Excerpt:
########################################
We only have one tripod between the two of us, and I'm not that comfortable with the tripod Justin mentioned (the model we own). It's a terrific, high quality tripod, to be sure, but it weighs a ton and it always leaves me frustrated during setup and stowing (adjustment once it's upright and secured isn't quite as bad). It's pinched my fingers pretty badly before, and my arms are always sore after I've used it -- and that's just using it, carting it a quarter mile or less to take a photo, not hiking with it, which is do-able but not fun.

We are both currently lusting after a carbon fiber tripod -- LIGHTweight, strong...you guessed it, expensive. Someday, but not yet.
########################################
Data segment:
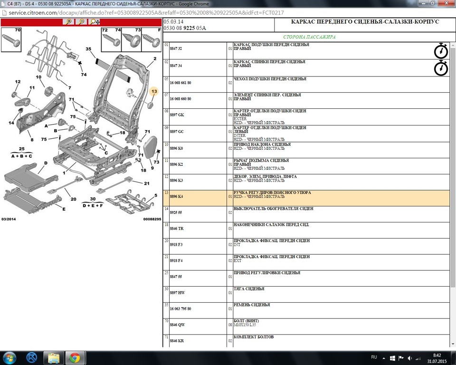The image size is (456, 365).
Task: Click the volume speaker tray icon
Action: (410, 358)
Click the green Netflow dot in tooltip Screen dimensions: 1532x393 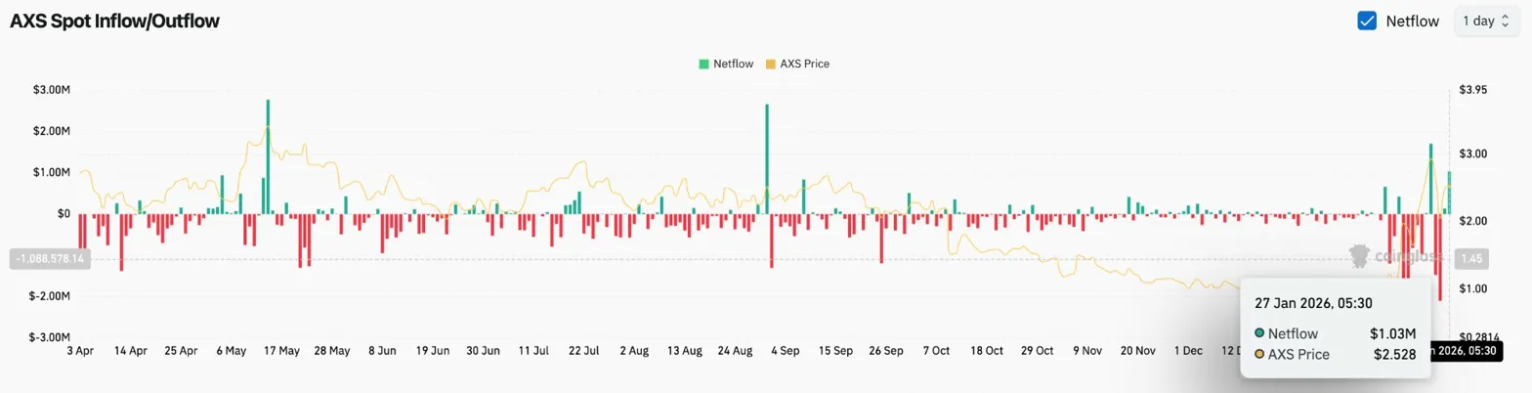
########################################
Stated exercise A: According to the tripod text, what kind of tripod are the two of them currently lusting after?
Stated exercise B: Write a continuation of the tripod text that begins right after its final sentence.

Expected answer A: A carbon fiber tripod.

Expected answer B:
We shoot exclusively with Canon gear, and our two best lenses are "IS" -- image stabilized. While the lenses each cost about the same as a pro tripod, they have the advantage of letting us shoot HANDHELD shots at very low shutter speeds. And don't even get me started on aerial photography and how useful the stabilization is there (though it doesn't do a bit of good when we encounter turbulence -- we need a "flight stabilized" aircraft, for that!)

If I don't have a tripod I'm comfortable with and can count on not to dump my lens and camera body into the muck, I'd rather just miss some shots... and that's what I do. That said, even on trips Justin's taken on his own, I can usually pick out which ones he shot with a tripod versus hand-holdingan image stabilized lens.